SECTION 14. COSTS AND EXPENSES

         All costs and expenses with respect to the adoption, implementation,
interpretation and administration of the Plan shall be borne by the Company.

SECTION 15. CHANGES IN CAPITAL STRUCTURE OF THE COMPANY

         Unless otherwise consented to by the Company in writing or unless
otherwise required by law, the shares of Restricted Stock issuable upon
exercise of the Option which are held by a Participant shall not be adjusted in
any manner for: (i) a subdivision or combination of any of the shares of
capital stock of the Company; (ii) a dividend payable in shares of capital
stock of the Company; (iii) a reclassification of any shares of capital stock
of the Company; or (iv) any other change in the capital structure of the
Company.

SECTION 16. PLAN AMENDMENT, MODIFICATION AND TERMINATION

         The Board, upon recommendation of the Committee or at its own
initiative, at any time may terminate and at any time and from time to time and
in any respect, may amend or modify the Plan, including:


                                                                   PAGE 5 OF 6
<PAGE>   6

                  (a) Increase the total amount of Common Stock that may be
         awarded under the Plan, except as provided in Section 15 of the Plan;

                  (b) Change the classes of Eligible Employees from which
         Participants may be selected or materially modify the requirements as
         to eligibility for participation in the Plan;

                  (c) Increase the benefits accruing to Participants; or

                  (d) Extend the duration of the Plan.

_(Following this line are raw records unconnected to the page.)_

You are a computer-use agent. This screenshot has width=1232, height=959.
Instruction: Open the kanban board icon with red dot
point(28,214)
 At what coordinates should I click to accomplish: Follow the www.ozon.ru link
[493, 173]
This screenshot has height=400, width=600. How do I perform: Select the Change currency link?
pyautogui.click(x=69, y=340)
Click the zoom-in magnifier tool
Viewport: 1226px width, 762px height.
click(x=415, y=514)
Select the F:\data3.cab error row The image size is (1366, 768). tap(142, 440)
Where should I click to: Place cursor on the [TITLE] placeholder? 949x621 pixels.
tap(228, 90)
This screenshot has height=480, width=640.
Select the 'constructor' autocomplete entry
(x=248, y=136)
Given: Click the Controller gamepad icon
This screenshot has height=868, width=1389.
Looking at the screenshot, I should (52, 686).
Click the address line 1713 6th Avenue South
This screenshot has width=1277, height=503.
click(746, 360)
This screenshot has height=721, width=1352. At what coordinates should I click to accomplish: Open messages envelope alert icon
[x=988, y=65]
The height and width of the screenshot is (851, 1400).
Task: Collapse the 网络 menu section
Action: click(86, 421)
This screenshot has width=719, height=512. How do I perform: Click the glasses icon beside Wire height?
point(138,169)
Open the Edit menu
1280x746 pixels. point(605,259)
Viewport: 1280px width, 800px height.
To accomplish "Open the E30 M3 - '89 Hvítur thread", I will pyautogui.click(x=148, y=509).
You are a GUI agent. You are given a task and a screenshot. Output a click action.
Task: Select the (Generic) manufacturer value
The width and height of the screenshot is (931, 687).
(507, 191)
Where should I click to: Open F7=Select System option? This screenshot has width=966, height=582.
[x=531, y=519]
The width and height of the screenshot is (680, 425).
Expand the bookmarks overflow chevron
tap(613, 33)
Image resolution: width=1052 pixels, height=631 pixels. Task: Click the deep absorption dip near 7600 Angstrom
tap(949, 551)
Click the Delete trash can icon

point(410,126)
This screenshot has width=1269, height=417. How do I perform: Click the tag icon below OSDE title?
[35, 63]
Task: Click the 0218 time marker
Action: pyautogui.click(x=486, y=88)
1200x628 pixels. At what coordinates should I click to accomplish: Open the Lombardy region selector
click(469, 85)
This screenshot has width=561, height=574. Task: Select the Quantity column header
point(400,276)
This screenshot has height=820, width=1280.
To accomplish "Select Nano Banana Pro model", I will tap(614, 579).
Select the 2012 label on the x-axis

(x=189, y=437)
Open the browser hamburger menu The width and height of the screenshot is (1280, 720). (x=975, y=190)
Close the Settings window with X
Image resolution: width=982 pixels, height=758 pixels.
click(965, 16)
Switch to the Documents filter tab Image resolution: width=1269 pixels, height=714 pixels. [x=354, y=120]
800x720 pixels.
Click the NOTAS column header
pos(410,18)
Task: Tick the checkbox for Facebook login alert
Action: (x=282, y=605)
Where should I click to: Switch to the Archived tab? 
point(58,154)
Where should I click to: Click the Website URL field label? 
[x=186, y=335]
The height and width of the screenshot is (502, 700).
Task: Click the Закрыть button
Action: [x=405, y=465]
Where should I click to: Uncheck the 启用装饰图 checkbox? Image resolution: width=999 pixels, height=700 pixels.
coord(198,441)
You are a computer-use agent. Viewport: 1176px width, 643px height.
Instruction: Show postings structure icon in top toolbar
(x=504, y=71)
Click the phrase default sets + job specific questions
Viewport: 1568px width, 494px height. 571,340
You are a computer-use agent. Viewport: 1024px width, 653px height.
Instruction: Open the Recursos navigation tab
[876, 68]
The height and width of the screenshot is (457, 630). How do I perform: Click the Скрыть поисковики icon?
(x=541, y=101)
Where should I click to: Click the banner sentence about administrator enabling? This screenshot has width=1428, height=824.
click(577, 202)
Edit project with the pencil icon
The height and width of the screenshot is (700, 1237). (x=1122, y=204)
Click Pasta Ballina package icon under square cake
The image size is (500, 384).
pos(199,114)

         Any Stock Option or other Common Stock award granted to a Participant
prior to the date the Plan is amended, modified or terminated will remain in
effect according to its terms unless otherwise agreed upon by the Participant;
provided, however, that this sentence shall not impair the right of the
Committee to take whatever action it deems appropriate under Section 11 or
Section 15. The termination or any modification or amendment of the Plan shall
not, without the consent of a Participant, affect his rights under a Stock
Option, Restricted Stock Award or other Common Stock award previously granted
to him. With the consent of the Participant, the Committee may amend
outstanding option agreements in a manner not inconsistent with the Plan. The
Board shall have the right to amend or modify the terms and provisions of the
Plan and of any outstanding Stock Options granted under the Plan.

SECTION 17. EFFECTIVE DATE OF THE PLAN

         17.1 Effective Date. The Plan as restated herein is effective as of
January 10, 1999.

         17.2 Duration of the Plan. The Plan shall terminate at midnight on
December 29, 2001, which is the day before the fifth anniversary of the
original Effective Date, and may be terminated prior thereto by action of the
Board of Directors; and no Stock Option, Restricted Stock Award or other Common
Stock award shall be granted after such termination. Stock Options, Restricted
Stock Awards and other Common Stock awards outstanding at the time of the Plan
termination may continue to be exercised, or become free of restrictions, in
accordance with their terms.

SECTION 18. BURDEN AND BENEFIT

         The terms and provisions of this Plan shall be binding upon, and shall
inure to the benefit of, each Participant, his executives or administrators,
heirs, and personal and legal representatives.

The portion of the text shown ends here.